Model Merging Scaling Laws in Large Language Models¶

Conference: ICML 2026
arXiv: 2509.24244
Code: https://github.com/InfiXAI/Merging-Scaling-Law (available)
Area: LLM Pretraining / Model Merging / Scaling Law
Keywords: model merging, scaling law, power law, task arithmetic, TIES/DARE

TL;DR¶

The authors empirically establish, using 10,866 merged models, a dual-axis power law of the form \(L=L_*+BN^{-\beta}+A_0 N^{-\gamma}/(k+b)\): the base model size \(N\) determines the floor, the number of experts \(k\) determines the tail, and four mainstream merging methods (Average, TA, TIES, DARE) all share the same curve. This transforms the questions of "how many experts to merge" and "when to stop merging" into predictable, budgetable engineering problems.

Background & Motivation¶

Background: Model merging has become a low-cost "expert integration" paradigm following multi-task SFT. Linear weighting (Model Soups, Task Arithmetic) and preprocessed variants (TIES, DARE) are widely used in LLMs, LoRA adapters, and related scenarios.

Limitations of Prior Work: Merging is still largely heuristic—trying different subsets, orders, and normalization coefficients, which is costly and lacks the guidance of a scaling law as in pretraining. Given a target loss, no one can answer in advance "how many experts are needed" or "is it more cost-effective to double the base or add another expert".

Key Challenge: The benefit curve of merging is clearly nonlinear, but exhibits regularity (steep early gains, later saturation).

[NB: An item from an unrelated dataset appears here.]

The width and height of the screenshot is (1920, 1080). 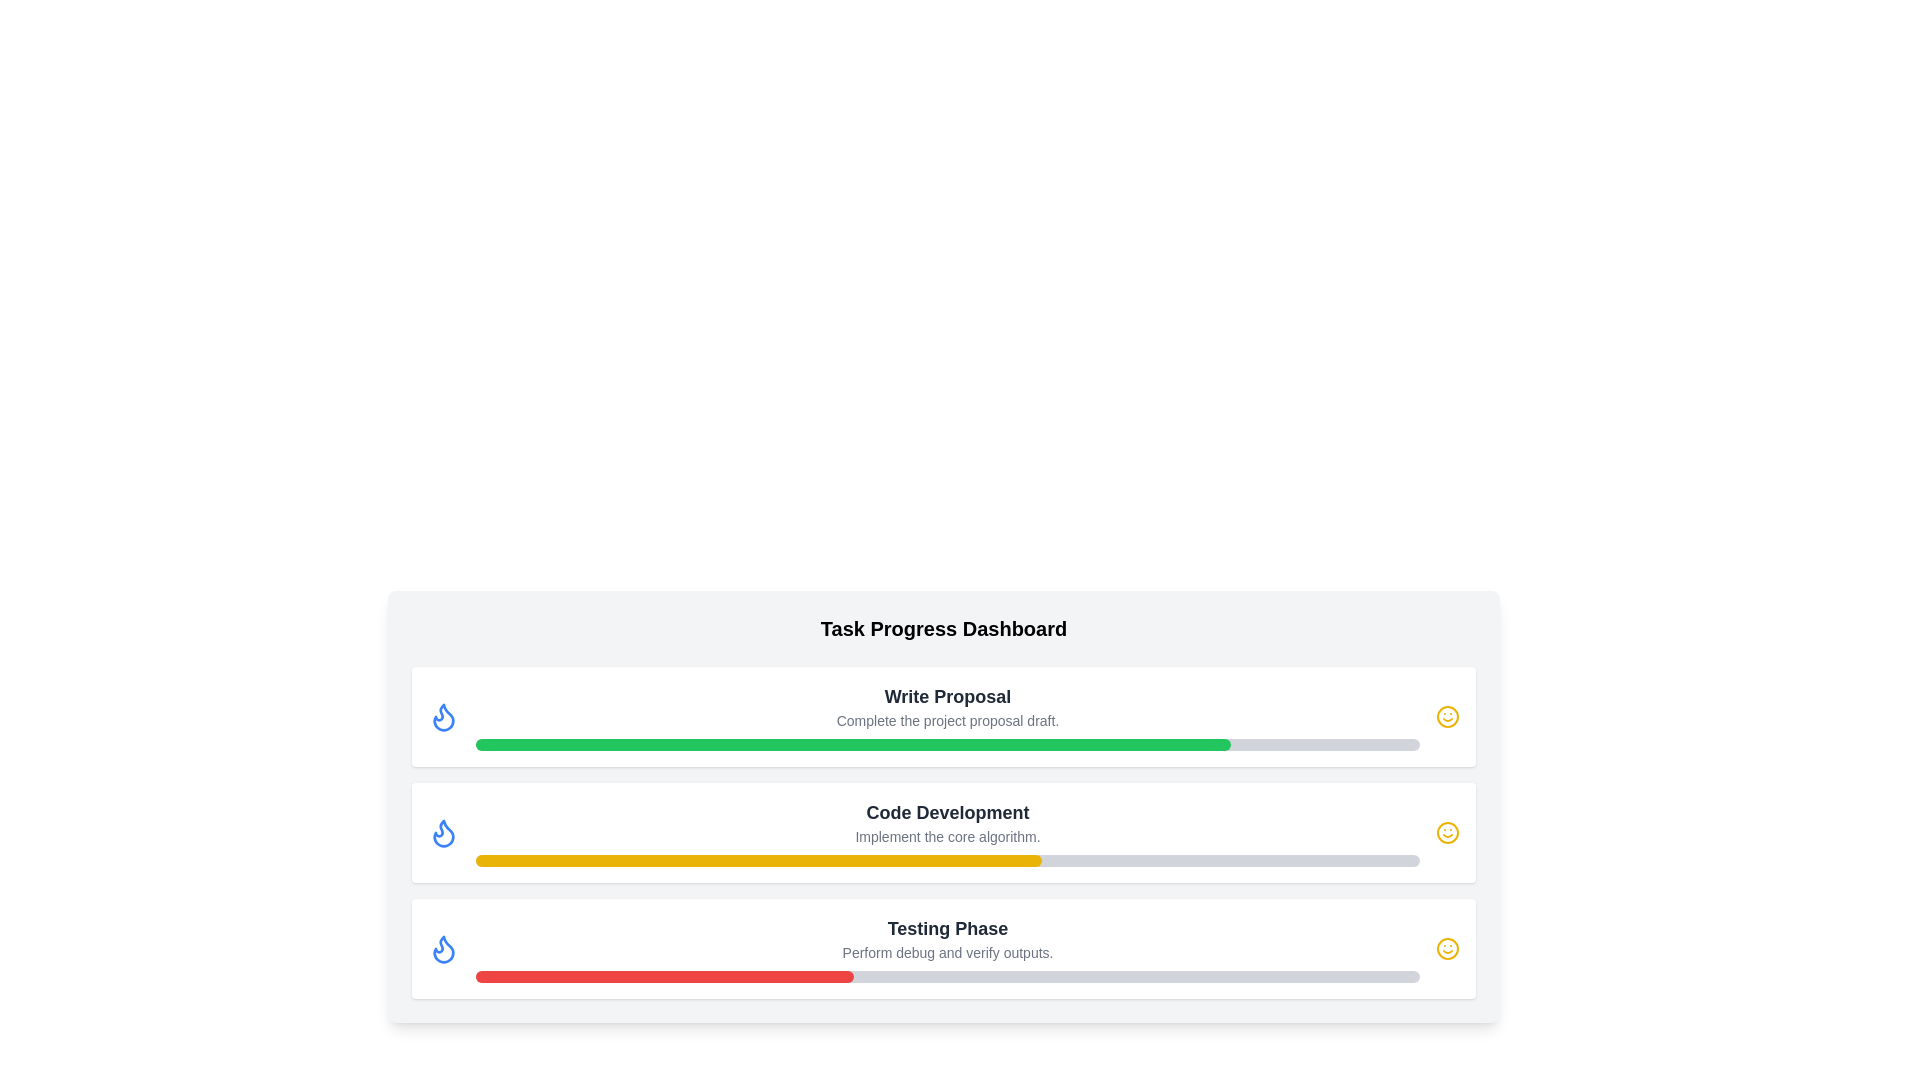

Without an analytic form to describe this curve, engineering practice relies on exhaustive search, wasting GPU resources.

Goal: (1) Find a compact formula that simultaneously characterizes the effects of \(N\) (base parameter count) and \(k\) (number of merged experts); (2) demonstrate its validity across different merging algorithms, backbones, and both in-domain and cross-domain settings; (3) provide a practical method to extrapolate the entire curve from just three measurements.

Key Insight: Treat merging as "equal-weight averaging of several task vectors". Under a second-order Taylor expansion, the variance of equal-weight averaging shrinks at a rate of \(1/k\), and this variance enters the loss via the Hessian as the \(A(N)/k\) term. The authors thus anticipate a "floor + 1/k tail" structure, which is validated at scale.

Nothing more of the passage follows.